Comentario a las lecturas del X domingo del Tiempo Ordinario. ABC, 8 de junio de 1997.
Acabamos de celebrar la fiesta del Corazón de Jesús. Todos sabemos que, en la mayor parte de las culturas, el corazón simboliza el centro de la personalidad, de sus cualidades y sentimientos.
Esta solemnidad nos invita a celebrar el amor que Jesús nos ha tenido hasta llegar a dar su vida por nosotros. Y al leer los textos de este domingo, pecado y salvación, vuelvo a sentir fuertemente lo que la fiesta del Corazón de Jesús quería ofrecernos. Porque la liturgia de hoy nos habla del mal y de la redención, y todo eso es lo que representa el Corazón de Cristo, traspasado por nuestros pecados –el mal–, principio y fin de todas las bondades, y de todos los perdones –la redención–. Todo lo demás, que en la vida cristiana esperamos, gira en torno a Jesucristo, alfa y omega. Y todo es gracias a Él. ¡Cuántas veces en nuestra mente no habrá surgido el doloroso interrogante de por qué el comienzo del mal en el mundo!
El pueblo de Israel también se lo preguntaba y la lectura del libro del Génesis nos lo explica. La causa de los males no está en Dios, que hizo todas las cosas buenas, sino en nosotros, que rompemos y rechazamos la bondad y el amor de Dios. El lenguaje del Génesis, de manera sencilla y popular, quiere expresarnos que no es el ser humano el que puede absolutizarse y convertirse en norma de discernimiento entre lo que está bien y lo que está mal. Tiene que abrir su mente y su corazón a la voluntad y a la ley de Dios. Un empirista famoso, Locke, en su carta sobre la tolerancia, decía que todo se podía tolerar menos la no existencia de Dios. Se pierde el punto clave, con relación al cual se sabe qué es lo bueno y qué es lo malo.
El problema no está en el poder que nos ha concedido Dios, sino en cómo lo utilizamos y cuáles son nuestras normas de orientación. Marginado Dios, nos hacemos responsables de nuestra propia destrucción; introducimos la desarmonía en nuestras relaciones, y aparece el verdadero drama humano: el pecado. Pero el punto final de nuestra historia es, si queremos, la salvación y la vida, porque del Señor vienen la misericordia y la redención.
Es verdad que la vida está tejida de dolor y alegría, de fracasos y éxitos. Y todo es para nuestro bien, todo contribuye al bien de los que sirven a Dios. Por eso no podemos desanimarnos: aunque nuestro hombre exterior se vaya deshaciendo, nuestro interior se renueva día a día.
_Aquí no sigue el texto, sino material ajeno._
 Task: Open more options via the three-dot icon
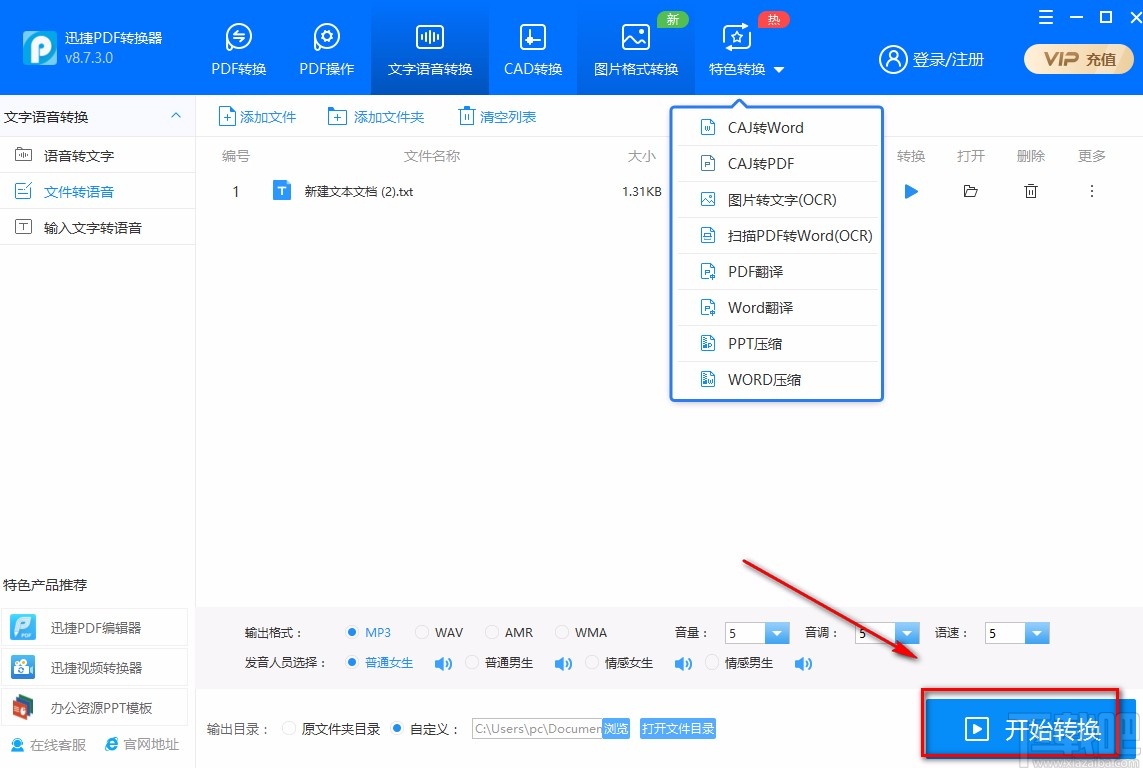point(1091,191)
Si mantenemos nuestra fe y esperanza, todo se nos convierte en tesoro de gloria.
Cristo vino a vencer el mal y el imperio de la muerte. A los que somos de Él, nos invita a hacer el bien. Ser cristiano no es una excusa para evadirnos de las situaciones, en que nos vemos envueltos, sino una forma de estar en ellas y de afrontarlas. “Estos son mi madre y mis hermanos. El que cumple la voluntad de Dios, ese es mi hermano, mi hermana, mi madre”. Tenemos que contar con la incomprensión y aun con la oposición de los más próximos y cercanos a nosotros. Ya nos advirtió Jesús en más de una ocasión que correríamos este riesgo. Somos una familia protegida por su mirada y por las manos de la Madre.
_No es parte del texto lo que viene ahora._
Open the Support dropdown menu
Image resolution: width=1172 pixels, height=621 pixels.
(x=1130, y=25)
Pocas veces aparece María en el Evangelio. Esta es una de ellas. Le avisan que su Madre está fuera y le busca. Él pronunció palabras incomprensibles. María se refugió en el silencio. Un silencio grandioso y maternal, en que, como escribió Romano Guardini, ella sobrellevó el misterio de su Hijo. Y todos los misterios de la vida, que se cruzaron en su camino. Ella está a nuestro lado con la misma sencillez, grandeza y saber estar que tuvo con Cristo. Fue y es bienaventurada, y así la llamamos. Pero ¡cuánto tuvo que sufrir!